--- WHAT YOU HAVE TO DO ---
Return all of the data exactly as written, without the pictures.

Dataset entries:

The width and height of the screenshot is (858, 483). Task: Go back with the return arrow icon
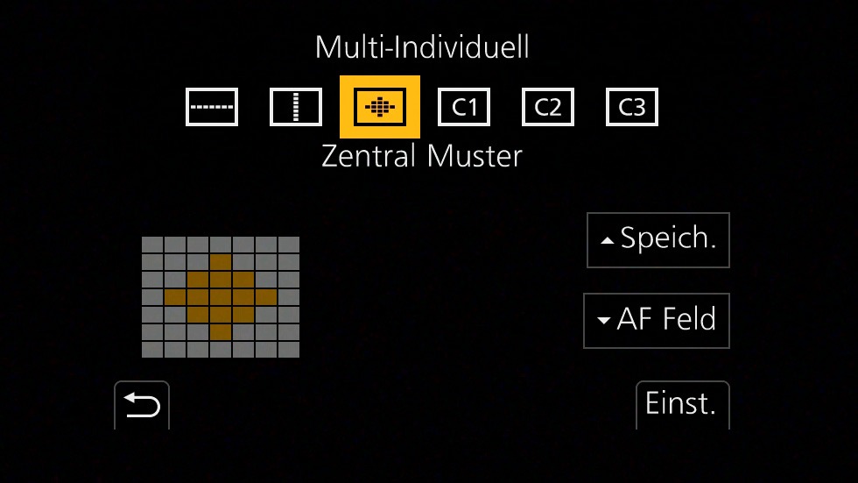(142, 405)
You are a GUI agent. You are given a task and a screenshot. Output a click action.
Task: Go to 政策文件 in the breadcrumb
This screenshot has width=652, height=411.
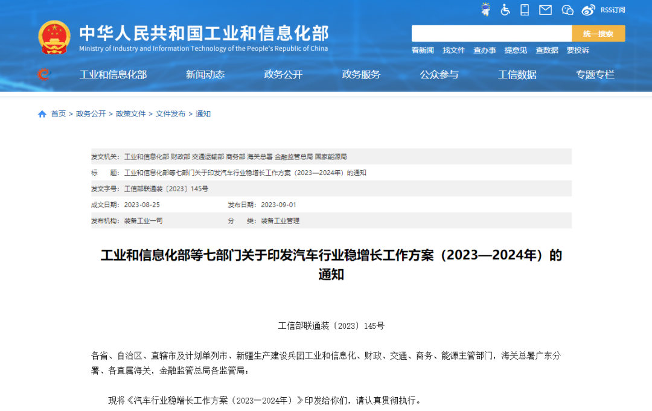point(130,114)
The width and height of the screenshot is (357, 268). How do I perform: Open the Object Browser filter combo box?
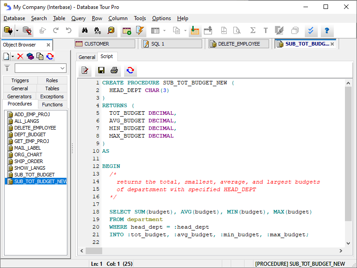click(x=40, y=68)
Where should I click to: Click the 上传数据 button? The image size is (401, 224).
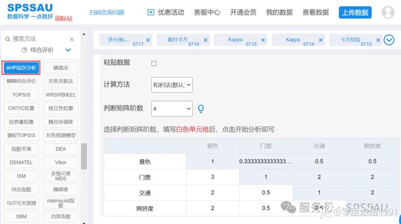click(355, 12)
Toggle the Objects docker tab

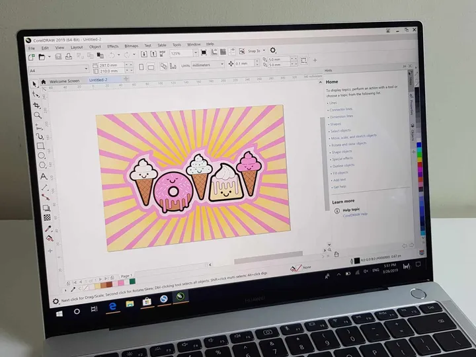point(413,134)
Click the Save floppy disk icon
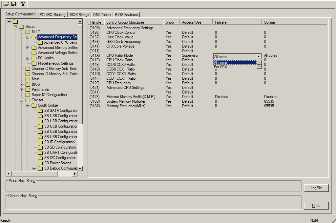Viewport: 336px width, 223px height. tap(13, 4)
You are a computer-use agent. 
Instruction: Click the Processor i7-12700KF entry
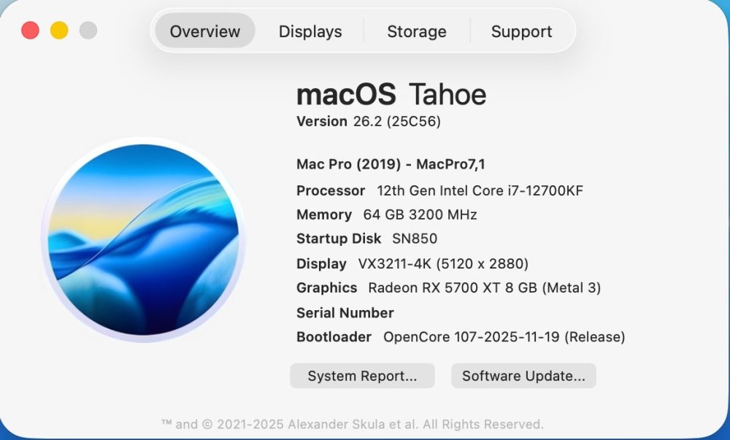click(439, 190)
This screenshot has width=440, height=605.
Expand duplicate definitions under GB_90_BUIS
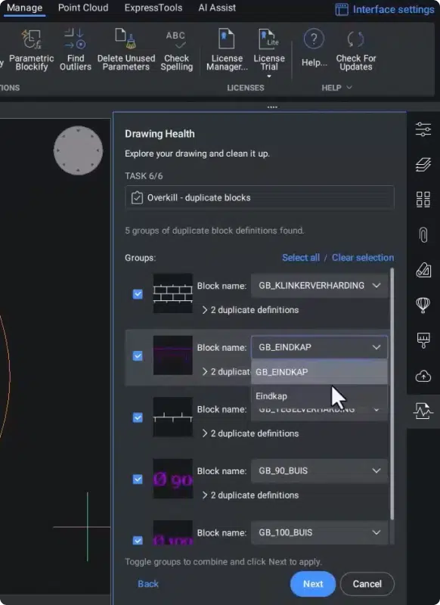pyautogui.click(x=251, y=495)
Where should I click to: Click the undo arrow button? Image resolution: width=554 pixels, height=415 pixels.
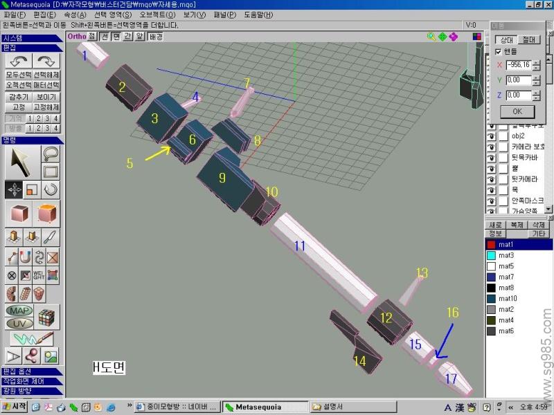[x=17, y=62]
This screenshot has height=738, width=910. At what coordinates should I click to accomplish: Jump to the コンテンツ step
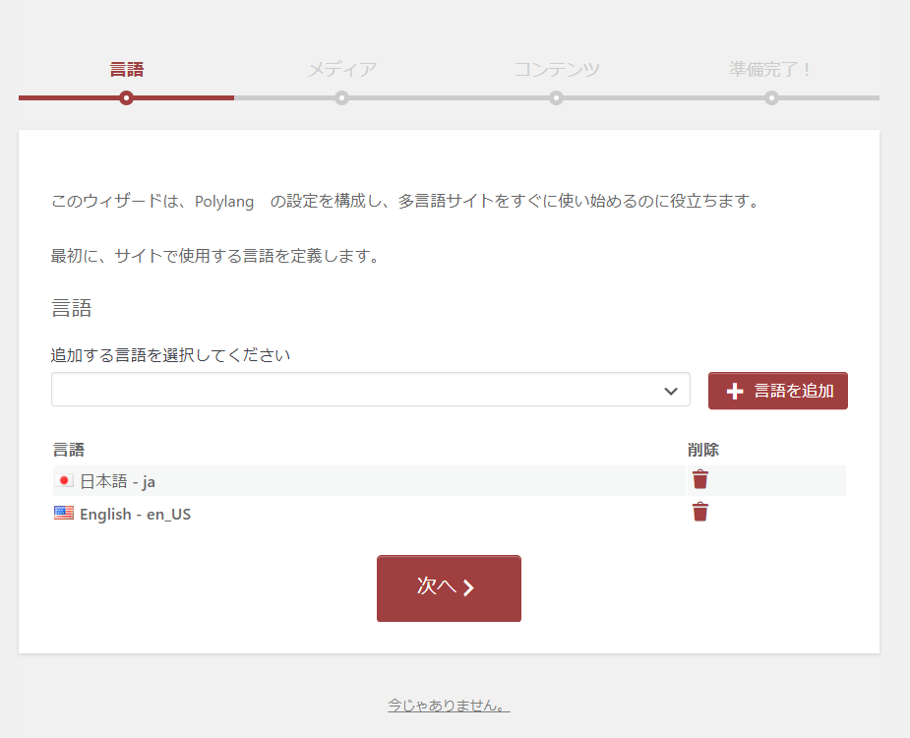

--- TASK SOLUTION ---
The width and height of the screenshot is (858, 483). Task: Go back with the return arrow icon
(142, 405)
You are a GUI agent. You are given a task and a screenshot. Output a click action.
Task: Go to 政策文件 in the breadcrumb
This screenshot has width=652, height=411.
point(130,114)
The width and height of the screenshot is (357, 268). How do I perform: Open the Object Browser filter combo box?
click(x=40, y=68)
Where should I click to: Click the 上传数据 button? The image size is (401, 224).
click(355, 12)
Toggle the Objects docker tab

point(413,134)
Click the Save floppy disk icon
Viewport: 336px width, 223px height. tap(13, 4)
You are a computer-use agent. 
Instruction: Click the Processor i7-12700KF entry
click(439, 190)
This screenshot has width=440, height=605.
Expand duplicate definitions under GB_90_BUIS
pyautogui.click(x=251, y=495)
Where should I click to: Click the undo arrow button? Image resolution: width=554 pixels, height=415 pixels.
[x=17, y=62]
This screenshot has height=738, width=910. At what coordinates should I click to accomplish: Jump to the コンテンツ step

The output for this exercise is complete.